Gigi felt her mother's gaze on her back as she stood looking out at the garden, strewn with petals from the earlier shower. He'd said nothing new, of course. Their deal was for one year, and that one year didn't conclude until next May. But for some reason she could not see them going on like this for another eleven months, or even another eleven weeks.

For ten years things had remained frozen in place, because he'd made it abundantly clear the circumference of the earth was not enough distance between the two of them. When he first returned, he not only personified antagonism, he took it to hitherto unscaled heights. But things had changed. This thawing of enmity put them on terra incognita, before dangerous possibilities, possibilities that she dared not even think of in the light of day, because they led to utter madness.

“I shall look forward to it,” said Mrs. Rowland. “We don't see enough of you.”

“I believe I have issued invitations beyond number for you to visit New York City, dear madam,” Camden said, a smile and a challenge in his voice. “And you've always found reasons to demur.”

“But don't you see, my dear lord Tremaine,” said Mrs. Rowland sweetly, “I could never call on a man who would not speak to my daughter.”

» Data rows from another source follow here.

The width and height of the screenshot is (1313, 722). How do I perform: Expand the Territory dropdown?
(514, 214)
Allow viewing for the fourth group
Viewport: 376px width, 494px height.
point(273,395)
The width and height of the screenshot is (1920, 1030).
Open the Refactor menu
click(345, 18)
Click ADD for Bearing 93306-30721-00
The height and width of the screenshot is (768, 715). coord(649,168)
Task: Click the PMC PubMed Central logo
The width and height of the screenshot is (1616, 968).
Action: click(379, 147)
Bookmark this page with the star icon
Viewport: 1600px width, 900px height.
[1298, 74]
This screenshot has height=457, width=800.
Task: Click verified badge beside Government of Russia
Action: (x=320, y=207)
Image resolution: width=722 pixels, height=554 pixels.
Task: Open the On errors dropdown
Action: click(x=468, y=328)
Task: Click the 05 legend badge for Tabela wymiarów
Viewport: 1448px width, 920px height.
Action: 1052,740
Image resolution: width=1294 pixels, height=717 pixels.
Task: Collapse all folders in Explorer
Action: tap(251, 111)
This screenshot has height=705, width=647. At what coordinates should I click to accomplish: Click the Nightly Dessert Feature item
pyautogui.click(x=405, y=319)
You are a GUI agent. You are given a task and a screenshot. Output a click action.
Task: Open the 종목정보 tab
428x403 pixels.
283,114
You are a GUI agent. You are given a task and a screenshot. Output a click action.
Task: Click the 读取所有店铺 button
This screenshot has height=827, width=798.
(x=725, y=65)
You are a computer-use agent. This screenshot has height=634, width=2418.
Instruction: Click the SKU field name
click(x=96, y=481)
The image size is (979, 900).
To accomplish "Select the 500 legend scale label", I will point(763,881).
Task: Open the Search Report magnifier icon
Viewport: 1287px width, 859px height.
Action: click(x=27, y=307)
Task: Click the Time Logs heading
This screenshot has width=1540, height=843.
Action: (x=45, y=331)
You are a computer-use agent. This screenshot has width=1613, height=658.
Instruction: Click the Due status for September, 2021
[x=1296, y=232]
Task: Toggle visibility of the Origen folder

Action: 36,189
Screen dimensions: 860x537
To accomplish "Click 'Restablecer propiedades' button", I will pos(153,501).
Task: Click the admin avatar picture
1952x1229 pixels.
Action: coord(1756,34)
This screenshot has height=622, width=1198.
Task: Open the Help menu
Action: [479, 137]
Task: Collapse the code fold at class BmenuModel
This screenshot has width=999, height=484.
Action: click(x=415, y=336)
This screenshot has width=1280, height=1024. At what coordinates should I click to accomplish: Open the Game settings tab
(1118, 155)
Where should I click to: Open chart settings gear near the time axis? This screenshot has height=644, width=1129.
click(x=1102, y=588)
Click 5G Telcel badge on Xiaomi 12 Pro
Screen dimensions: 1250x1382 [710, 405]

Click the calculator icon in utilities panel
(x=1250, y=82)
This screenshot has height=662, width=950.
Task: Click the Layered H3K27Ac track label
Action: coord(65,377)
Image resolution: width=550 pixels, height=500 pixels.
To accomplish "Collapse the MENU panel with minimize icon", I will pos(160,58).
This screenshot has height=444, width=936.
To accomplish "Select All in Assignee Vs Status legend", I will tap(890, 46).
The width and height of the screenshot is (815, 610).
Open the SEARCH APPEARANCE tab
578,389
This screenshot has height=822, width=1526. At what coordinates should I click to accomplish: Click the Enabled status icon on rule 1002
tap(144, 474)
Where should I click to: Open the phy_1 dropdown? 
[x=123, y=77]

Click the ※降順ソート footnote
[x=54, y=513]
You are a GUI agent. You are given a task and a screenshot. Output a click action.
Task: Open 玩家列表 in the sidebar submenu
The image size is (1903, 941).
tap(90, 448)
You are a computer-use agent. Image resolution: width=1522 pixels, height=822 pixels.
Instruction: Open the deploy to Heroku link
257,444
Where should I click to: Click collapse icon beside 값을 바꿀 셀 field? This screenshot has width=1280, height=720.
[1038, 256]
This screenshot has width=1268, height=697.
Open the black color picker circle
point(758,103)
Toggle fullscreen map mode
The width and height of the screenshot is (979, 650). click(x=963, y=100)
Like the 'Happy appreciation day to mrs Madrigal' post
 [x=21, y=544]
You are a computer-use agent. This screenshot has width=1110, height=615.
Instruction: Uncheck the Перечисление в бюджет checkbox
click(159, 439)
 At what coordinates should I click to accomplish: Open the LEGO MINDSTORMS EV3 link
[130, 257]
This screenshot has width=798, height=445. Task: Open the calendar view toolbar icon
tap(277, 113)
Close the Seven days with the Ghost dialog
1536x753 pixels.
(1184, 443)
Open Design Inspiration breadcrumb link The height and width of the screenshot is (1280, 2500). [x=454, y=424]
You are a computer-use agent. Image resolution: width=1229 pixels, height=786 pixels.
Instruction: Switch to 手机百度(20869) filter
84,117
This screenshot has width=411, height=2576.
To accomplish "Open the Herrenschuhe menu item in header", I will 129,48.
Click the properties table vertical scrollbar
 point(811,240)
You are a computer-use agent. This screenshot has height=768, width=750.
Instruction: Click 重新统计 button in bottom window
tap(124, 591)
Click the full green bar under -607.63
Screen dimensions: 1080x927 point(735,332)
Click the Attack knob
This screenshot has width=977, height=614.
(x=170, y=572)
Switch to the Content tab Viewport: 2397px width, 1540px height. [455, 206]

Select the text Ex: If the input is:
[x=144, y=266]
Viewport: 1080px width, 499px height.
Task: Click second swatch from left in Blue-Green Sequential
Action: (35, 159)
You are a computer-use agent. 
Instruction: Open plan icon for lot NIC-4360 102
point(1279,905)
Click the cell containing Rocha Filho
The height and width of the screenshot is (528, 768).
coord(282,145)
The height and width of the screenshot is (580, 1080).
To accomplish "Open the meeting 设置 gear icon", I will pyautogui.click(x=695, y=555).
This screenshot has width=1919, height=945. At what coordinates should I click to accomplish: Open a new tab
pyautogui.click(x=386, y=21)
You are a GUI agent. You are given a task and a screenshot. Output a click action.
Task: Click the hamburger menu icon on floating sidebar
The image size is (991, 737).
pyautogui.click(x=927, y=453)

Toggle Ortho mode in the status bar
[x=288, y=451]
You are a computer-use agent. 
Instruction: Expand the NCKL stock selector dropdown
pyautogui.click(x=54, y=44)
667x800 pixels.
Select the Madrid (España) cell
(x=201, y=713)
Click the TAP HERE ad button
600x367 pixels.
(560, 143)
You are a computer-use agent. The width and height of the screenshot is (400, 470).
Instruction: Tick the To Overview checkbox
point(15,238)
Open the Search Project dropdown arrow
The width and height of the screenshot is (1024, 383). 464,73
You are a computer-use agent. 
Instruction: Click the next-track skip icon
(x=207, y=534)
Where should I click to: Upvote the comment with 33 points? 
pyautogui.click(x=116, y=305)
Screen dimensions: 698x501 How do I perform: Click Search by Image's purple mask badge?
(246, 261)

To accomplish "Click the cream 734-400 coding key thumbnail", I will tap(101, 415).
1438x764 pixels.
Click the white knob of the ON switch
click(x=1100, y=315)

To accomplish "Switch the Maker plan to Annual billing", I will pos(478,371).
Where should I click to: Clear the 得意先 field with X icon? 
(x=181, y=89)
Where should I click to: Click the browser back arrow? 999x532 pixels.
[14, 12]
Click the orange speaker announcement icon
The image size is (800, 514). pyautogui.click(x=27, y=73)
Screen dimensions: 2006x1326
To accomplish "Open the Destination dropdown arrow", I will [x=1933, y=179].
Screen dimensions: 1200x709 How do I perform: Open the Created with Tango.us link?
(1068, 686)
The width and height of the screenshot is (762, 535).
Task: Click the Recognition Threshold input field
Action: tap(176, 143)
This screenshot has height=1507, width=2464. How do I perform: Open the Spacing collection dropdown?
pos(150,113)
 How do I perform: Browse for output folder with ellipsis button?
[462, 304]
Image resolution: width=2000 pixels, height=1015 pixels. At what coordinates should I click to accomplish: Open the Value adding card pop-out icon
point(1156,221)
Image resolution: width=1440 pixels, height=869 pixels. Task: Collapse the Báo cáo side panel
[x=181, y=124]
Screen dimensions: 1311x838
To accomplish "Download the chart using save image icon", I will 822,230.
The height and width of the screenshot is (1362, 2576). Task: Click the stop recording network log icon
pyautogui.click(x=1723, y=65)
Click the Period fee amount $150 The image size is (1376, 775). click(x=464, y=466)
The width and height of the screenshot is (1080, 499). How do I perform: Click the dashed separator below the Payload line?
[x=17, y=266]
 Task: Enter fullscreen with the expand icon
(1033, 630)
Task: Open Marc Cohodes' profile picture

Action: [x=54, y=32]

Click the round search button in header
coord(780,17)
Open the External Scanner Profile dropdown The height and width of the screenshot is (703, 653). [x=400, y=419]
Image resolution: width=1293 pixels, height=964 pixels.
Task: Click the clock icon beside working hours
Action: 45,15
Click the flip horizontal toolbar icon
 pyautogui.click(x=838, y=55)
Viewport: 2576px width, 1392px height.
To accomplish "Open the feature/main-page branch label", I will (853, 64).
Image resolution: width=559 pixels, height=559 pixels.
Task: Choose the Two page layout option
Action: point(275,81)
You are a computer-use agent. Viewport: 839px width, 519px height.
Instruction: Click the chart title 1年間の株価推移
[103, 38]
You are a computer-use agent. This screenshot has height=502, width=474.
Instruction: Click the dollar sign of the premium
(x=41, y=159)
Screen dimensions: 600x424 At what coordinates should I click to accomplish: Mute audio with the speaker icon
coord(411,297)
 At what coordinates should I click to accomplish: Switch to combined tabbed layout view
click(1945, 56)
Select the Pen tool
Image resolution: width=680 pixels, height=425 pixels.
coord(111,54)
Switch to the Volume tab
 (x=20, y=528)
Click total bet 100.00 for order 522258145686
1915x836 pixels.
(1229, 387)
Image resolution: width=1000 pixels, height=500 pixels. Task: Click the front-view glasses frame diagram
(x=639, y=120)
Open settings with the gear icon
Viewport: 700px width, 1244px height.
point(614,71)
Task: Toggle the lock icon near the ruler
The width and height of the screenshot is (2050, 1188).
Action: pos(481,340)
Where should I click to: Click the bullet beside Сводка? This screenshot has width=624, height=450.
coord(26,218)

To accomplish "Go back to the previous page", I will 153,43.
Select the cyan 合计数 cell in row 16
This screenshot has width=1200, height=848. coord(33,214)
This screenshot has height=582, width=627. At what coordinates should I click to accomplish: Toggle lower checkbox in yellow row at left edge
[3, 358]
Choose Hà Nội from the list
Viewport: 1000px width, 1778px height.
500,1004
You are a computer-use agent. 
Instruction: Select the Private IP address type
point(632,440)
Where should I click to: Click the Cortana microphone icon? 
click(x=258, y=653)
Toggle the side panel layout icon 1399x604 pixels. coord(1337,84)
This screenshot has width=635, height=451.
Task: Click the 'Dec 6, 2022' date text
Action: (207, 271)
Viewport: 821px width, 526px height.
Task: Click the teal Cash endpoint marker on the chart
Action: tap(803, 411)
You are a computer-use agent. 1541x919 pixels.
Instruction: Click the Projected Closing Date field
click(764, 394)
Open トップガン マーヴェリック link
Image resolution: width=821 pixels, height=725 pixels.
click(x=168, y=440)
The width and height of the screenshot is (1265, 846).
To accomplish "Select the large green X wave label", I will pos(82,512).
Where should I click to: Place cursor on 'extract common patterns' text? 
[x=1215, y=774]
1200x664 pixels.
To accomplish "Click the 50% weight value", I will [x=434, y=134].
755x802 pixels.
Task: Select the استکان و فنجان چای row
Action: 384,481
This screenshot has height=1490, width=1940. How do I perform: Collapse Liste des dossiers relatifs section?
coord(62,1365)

Gigi almost turned around in her astonishment. Somehow she'd never thought of her mother as an ally in this matter. She'd always believed, perhaps because of her substantial culpability, that Mrs. Rowland blamed her for the silent disaster that was her marriage. That her mother's letters had given Camden the wherewithal to blackmail her had further contributed to her conviction that Mrs. Rowland would enter into a sexual union with the devil himself if Camden would only bestow his blessed forgiveness on Gigi.

“Of course, I really shouldn't have corresponded with you either,” said Mrs. Rowland. “But I always fall so maddeningly short of perfection.”

This time Gigi did turn around. Was that an apology? From the woman who'd never done anything wrong in her life?

Hollis entered with the tea service, and the conversation took a sharp turn to Mrs. Rowland's latest charity gala. Camden, it turned out, was intimately acquainted with Mrs. Rowland's charitable efforts.

“Isn't that quite a bit more than what you usually raise at these events?” he asked, once Mrs. Rowland had named a sum.

“It is, I suppose.” Mrs. Rowland hesitated. “His Grace honored us with a large contribution.”

“The same duke who's coming to dinner tonight?” said Gigi.

Good Lord, was that a blush on her mother's face? To be certain, they'd had some cross words over the Duke of Perrin the last time Mrs. Rowland was in London. But the colors staining Mrs. Rowland's cheeks did not seem to have originated either in consternation or embarrassment.

“The very same.” Mrs. Rowland was once again the closest approximation of the Madonna this side of the Italian Renaissance. “An admirable figure of a man. A classical scholar. I'm quite pleased that you will be making his acquaintance.”

Camden raised his cup. “I, for one, am looking forward to dinner with trembling anticipation.”